Conclusion
In summary, these findings implied that identifying strain-specific genes for their metabolic pathways in bacterial endophytes may reveal a variety of significant functions of plant growth-promoting mechanisms.
Methods
Whole-genome sequencing was performed to reveal the mechanism underlying its growth-promoting effect. The obtained sequencing data of approximately 5.65 MB encompassed 5,533 coding sequences. Of note, nine secondary metabolite gene clusters, including siderophore gene clusters, closely associated with plant growth promotion (PGP) were predicted by antiSMASH software. Comparative genomic analysis revealed that Q2H1 belongs to the genus Peribacillus. By gene function annotation, those genes related to plant growth-promoting activities, including indole-3-acetic acid (IAA) synthesis in tryptophan metabolism, siderophore biosynthetic activity, phosphate solubilization, nitrogen fixation, and related genes, were summarized.
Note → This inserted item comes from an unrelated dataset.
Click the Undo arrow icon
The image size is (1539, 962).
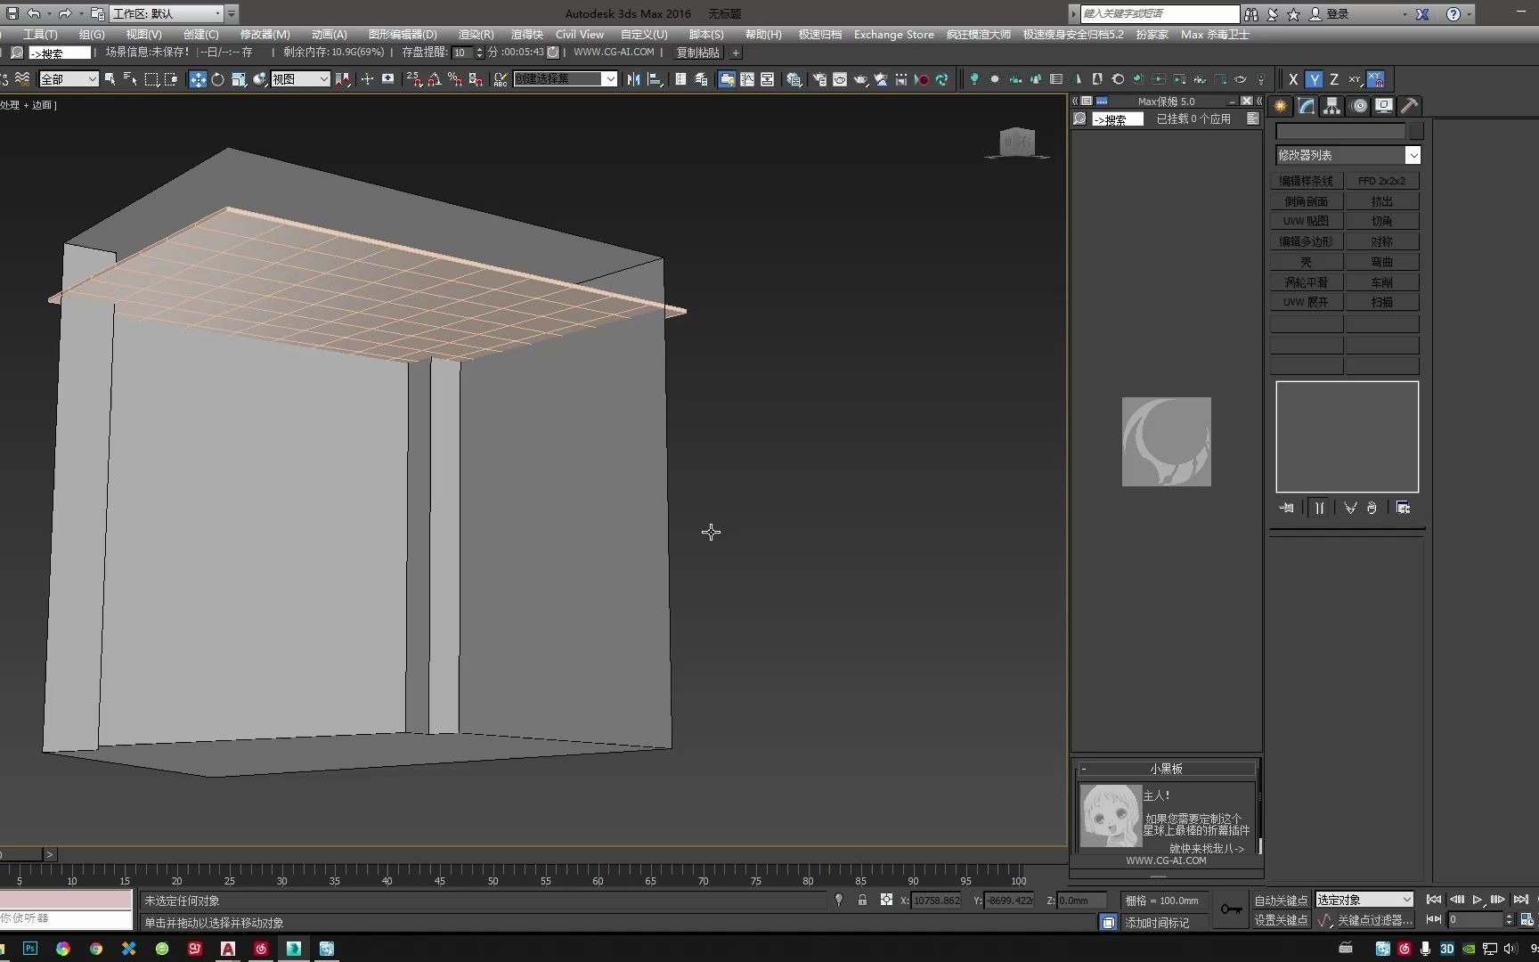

IAA (14.4 μg/ml) was presumptively produced by Q2H1 using the Salkowski colorimetric method. A total of five genes, namely, phoU, pstB, pstA1, pstC, and pstS, were annotated for phosphate solubilization, which is associated with the ability of the Q2H1 strain to solubilize phosphate under in vitro conditions.
Results
It is revealed that genes in the Q2H1 genome associated with nitrogen fixation belonged to three groups, namely, nitrogen fixation (nifU, sufU, salA, and nifS), nitrogen metabolism (nirA, nrtB, and nasA), and glutamate synthesis (glnA, gltB, gltD, and gudB), supported by evidence that Q2H1 grew on medium without nitrogen. We have also identified a siderophore gene cluster located on the chromosome of Q2H1, including seven genes (viz., rbsR, rhbf, rhbE, rhbD, rhbC, rhbA, ddc, and an unknown gene). In the in vitro assay, a prominent brown circle around the colony was produced on the chrome azurol S medium at 48 and 72 h post-inoculation, indicating that the siderophore gene cluster in Q2H1 harbored the ability to produce siderophores.